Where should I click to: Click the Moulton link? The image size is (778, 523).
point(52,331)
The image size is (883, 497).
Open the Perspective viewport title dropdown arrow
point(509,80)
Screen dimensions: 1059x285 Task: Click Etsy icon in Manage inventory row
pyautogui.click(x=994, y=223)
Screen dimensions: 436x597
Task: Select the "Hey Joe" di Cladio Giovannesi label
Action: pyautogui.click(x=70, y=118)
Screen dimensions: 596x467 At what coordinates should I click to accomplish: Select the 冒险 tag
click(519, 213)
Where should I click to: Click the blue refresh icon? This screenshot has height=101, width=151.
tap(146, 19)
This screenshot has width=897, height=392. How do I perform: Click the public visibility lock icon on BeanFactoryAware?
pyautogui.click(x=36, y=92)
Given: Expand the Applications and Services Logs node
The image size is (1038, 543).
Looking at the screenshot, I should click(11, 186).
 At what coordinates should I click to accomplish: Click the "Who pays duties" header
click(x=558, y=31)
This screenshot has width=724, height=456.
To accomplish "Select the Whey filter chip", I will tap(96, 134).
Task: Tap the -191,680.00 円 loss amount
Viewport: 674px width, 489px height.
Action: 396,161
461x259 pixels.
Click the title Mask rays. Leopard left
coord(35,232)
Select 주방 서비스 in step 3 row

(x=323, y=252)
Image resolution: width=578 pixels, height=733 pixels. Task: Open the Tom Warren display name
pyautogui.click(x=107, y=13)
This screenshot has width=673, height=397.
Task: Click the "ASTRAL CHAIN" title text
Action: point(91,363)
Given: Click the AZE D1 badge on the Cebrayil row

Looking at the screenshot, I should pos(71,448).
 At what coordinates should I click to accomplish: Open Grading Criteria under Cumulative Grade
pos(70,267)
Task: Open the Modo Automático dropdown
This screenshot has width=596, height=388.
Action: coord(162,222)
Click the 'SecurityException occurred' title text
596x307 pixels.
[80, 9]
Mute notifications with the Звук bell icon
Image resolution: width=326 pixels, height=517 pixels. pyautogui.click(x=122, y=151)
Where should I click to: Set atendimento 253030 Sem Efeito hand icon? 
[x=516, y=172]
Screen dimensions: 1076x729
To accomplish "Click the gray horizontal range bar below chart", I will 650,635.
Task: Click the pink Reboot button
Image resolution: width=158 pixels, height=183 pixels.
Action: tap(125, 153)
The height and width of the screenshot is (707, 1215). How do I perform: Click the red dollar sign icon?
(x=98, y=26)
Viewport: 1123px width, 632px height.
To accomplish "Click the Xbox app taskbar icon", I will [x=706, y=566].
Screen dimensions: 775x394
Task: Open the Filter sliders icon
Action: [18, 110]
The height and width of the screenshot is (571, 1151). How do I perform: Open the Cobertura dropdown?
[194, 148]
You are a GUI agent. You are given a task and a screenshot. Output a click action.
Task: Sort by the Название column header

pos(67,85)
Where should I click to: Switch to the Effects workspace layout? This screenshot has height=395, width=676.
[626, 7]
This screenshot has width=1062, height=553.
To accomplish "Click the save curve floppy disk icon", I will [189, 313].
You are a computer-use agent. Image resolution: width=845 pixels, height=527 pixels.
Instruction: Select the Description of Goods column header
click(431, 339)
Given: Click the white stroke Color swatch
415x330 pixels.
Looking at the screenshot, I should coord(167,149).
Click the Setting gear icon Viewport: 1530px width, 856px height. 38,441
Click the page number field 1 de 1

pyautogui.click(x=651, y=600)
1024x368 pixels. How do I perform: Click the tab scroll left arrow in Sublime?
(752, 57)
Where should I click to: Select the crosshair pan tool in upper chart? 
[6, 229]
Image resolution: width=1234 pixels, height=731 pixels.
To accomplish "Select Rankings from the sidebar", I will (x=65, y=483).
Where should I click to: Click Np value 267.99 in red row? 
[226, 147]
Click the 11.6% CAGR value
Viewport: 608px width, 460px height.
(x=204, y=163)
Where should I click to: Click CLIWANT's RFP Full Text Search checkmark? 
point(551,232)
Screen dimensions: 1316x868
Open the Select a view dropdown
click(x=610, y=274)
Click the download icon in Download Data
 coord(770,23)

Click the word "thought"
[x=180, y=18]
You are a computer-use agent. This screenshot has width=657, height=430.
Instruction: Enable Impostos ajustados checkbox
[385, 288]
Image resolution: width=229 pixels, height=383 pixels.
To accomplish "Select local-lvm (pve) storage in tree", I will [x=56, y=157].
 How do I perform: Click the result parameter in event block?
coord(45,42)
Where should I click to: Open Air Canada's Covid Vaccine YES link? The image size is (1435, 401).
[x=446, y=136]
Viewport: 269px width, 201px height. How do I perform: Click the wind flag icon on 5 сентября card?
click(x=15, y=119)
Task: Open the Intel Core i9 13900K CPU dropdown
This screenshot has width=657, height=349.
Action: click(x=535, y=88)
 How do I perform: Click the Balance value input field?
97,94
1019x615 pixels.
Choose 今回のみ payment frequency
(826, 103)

● PROBLEM
Output nothing but the lines from the one with "Where should I click to: Click CLIWANT's" through the last line above, each exactly as it stands.

● EXERCISE RESPONSE
Where should I click to: Click CLIWANT's RFP Full Text Search checkmark? 
point(551,232)
Screen dimensions: 1316x868
Open the Select a view dropdown
click(x=610, y=274)
Click the download icon in Download Data
 coord(770,23)

Click the word "thought"
[x=180, y=18]
You are a computer-use agent. This screenshot has width=657, height=430.
Instruction: Enable Impostos ajustados checkbox
[385, 288]
Image resolution: width=229 pixels, height=383 pixels.
To accomplish "Select local-lvm (pve) storage in tree", I will [x=56, y=157].
 How do I perform: Click the result parameter in event block?
coord(45,42)
Where should I click to: Open Air Canada's Covid Vaccine YES link? The image size is (1435, 401).
[x=446, y=136]
Viewport: 269px width, 201px height. How do I perform: Click the wind flag icon on 5 сентября card?
click(x=15, y=119)
Task: Open the Intel Core i9 13900K CPU dropdown
This screenshot has width=657, height=349.
Action: click(x=535, y=88)
 How do I perform: Click the Balance value input field?
97,94
1019x615 pixels.
Choose 今回のみ payment frequency
(826, 103)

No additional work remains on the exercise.